» **Bacaan**:
----------

Akhirnya, tugu Rumoh Geudong yang sudah berselang tahun direncanakan untuk diresmikan pun akan dilakukan oleh masyarakat setempat dengan dukungan lembaga yang selama ini konsen di isu Hak Asasi Manusia (HAM). Ini tugu yang baru saja selesai semata-mata untuk mengenang para korban dari ganasnya konflik yang pernah berkecamuk di Aceh. Dan Rumoh Geudong adalah satu titik dari bukti akan kejamnya perang.
Sekira tiga kali aku pernah menapaki areal Rumoh Geudong yang terletak di Gampong Bilie Aron, Kecamatan Glumpang Tiga, Pidie. Kedatanganku ke sana untuk kepentingan pendokumentasian kisah perih yang masih hidup di selingkar rumah yang pernah dijadikan pos militer di masa DOM, itu sejak tahun 1989-1998. Ada beberapa kisah yang sangat tidak elok kuceritakan, karena semua menyangkut dengan luka lama semasa perang melanda.
Tapi ada baiknya sekilas kuulas tentang suasana areal Rumoh Geudong yang kini terlihat sunyi senyap dan masih dibalut aura penyiksaan. Sementara ini dalam areal hanya ada sepetak kebun jati, puluhan batang kelapa, batang melinjo, dan ilalang yang tumbuh tidak terurus. Sedang sisa Rumoh Geudong hanya tinggal dinding beton yang tidak lagi utuh, tangga, dan dua sumur tua yang airnya sudah menghitam.
Saat kedatanganku untuk kedua kali ke sana, seorang pria sempat menunjukkan beberapa lokasi yang akrab dijadikan sebagai tempat penyiksaan, seperti kolam lintah di samping Rumoh Geudong yang kini sudah ditimbun. Batang kelapa tempat korban diikat, sebelum nyawanya dihabiskan. Ada juga areal bekas kamar, yang dulunya saban hari dijadikan tempat memperkosa wanita-wanita yang dianggap bersekongkol dengan Gerakan Aceh Merdeka (GAM).
Semua yang kutulis diparagraf di atas adalah benar adanya. Dan segala sesuatu yang kini berdiam di Rumoh Geudong adalah saksi bisu yang tidak mampu mengungkap. Namun siapa saja akan mampu merasa jika sejenak saja mau berdiam untuk menyatu dengan aura yang masih tersisa. Perang sudah beberapa tahun reda, tapi luka masih tertanam di bawah tapak Rumoh Geudong.

----------

» **Bahan**:
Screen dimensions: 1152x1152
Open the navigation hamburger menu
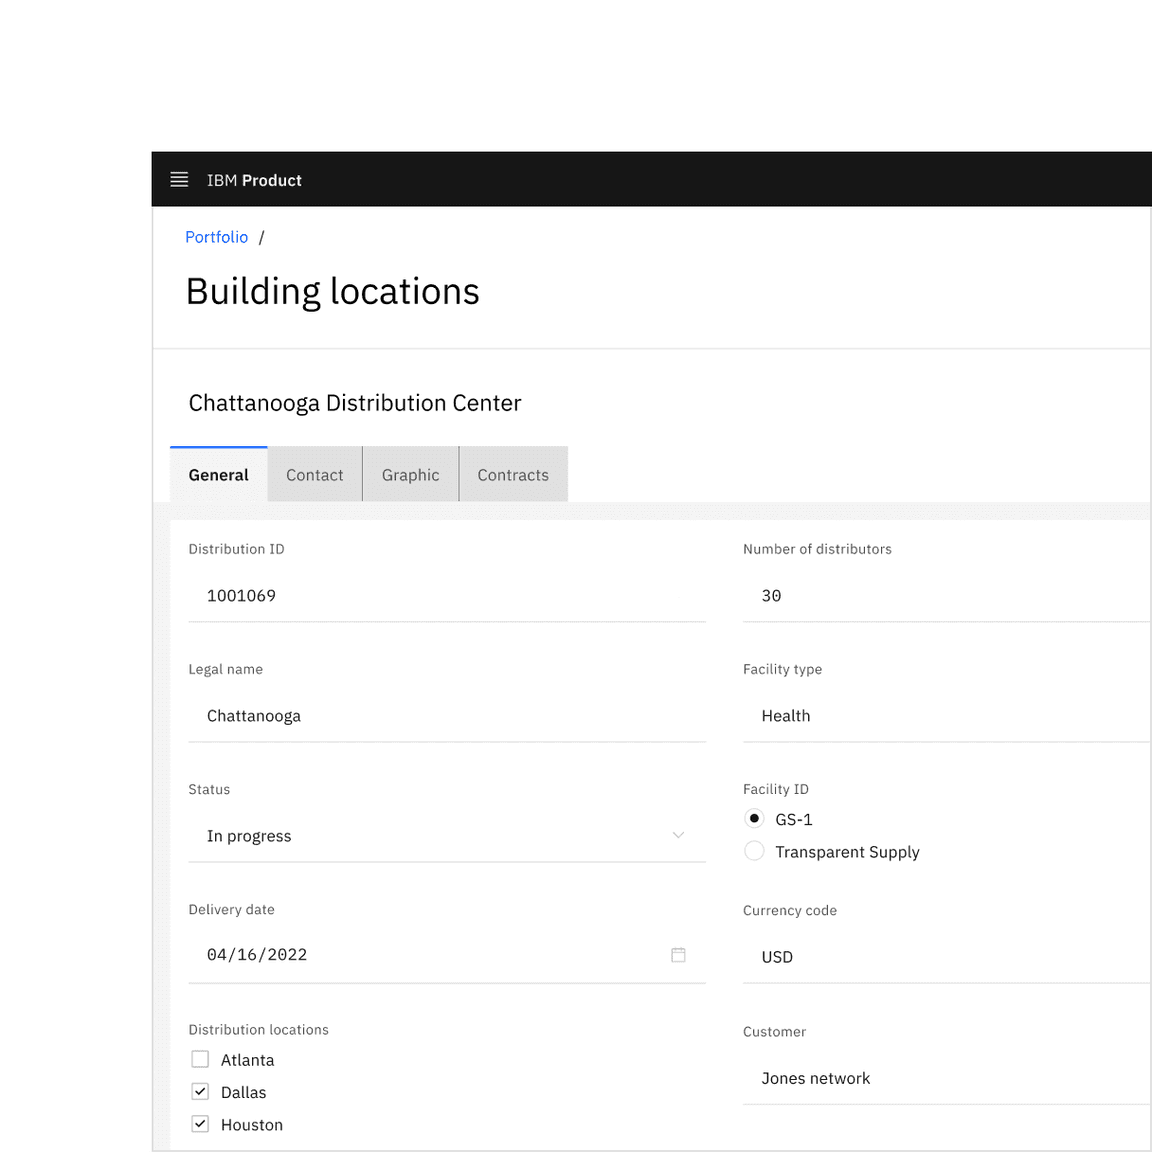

----------

» **Tujuan Latihan**:
Tolong jawab pertanyaan berikut berdasarkan bacaan tentang Rumoh Geudong.
(a) Di gampong dan kecamatan mana Rumoh Geudong terletak?
(b) Apa saja sisa Rumoh Geudong yang masih ada sekarang?
(c) Tempat penyiksaan apa di samping Rumoh Geudong yang kini sudah ditimbun?

» **Jawaban Benar**:
(a) Di Gampong Bilie Aron, Kecamatan Glumpang Tiga, Pidie.
(b) Dinding beton yang tidak lagi utuh, tangga, dan dua sumur tua yang airnya sudah menghitam.
(c) Kolam lintah.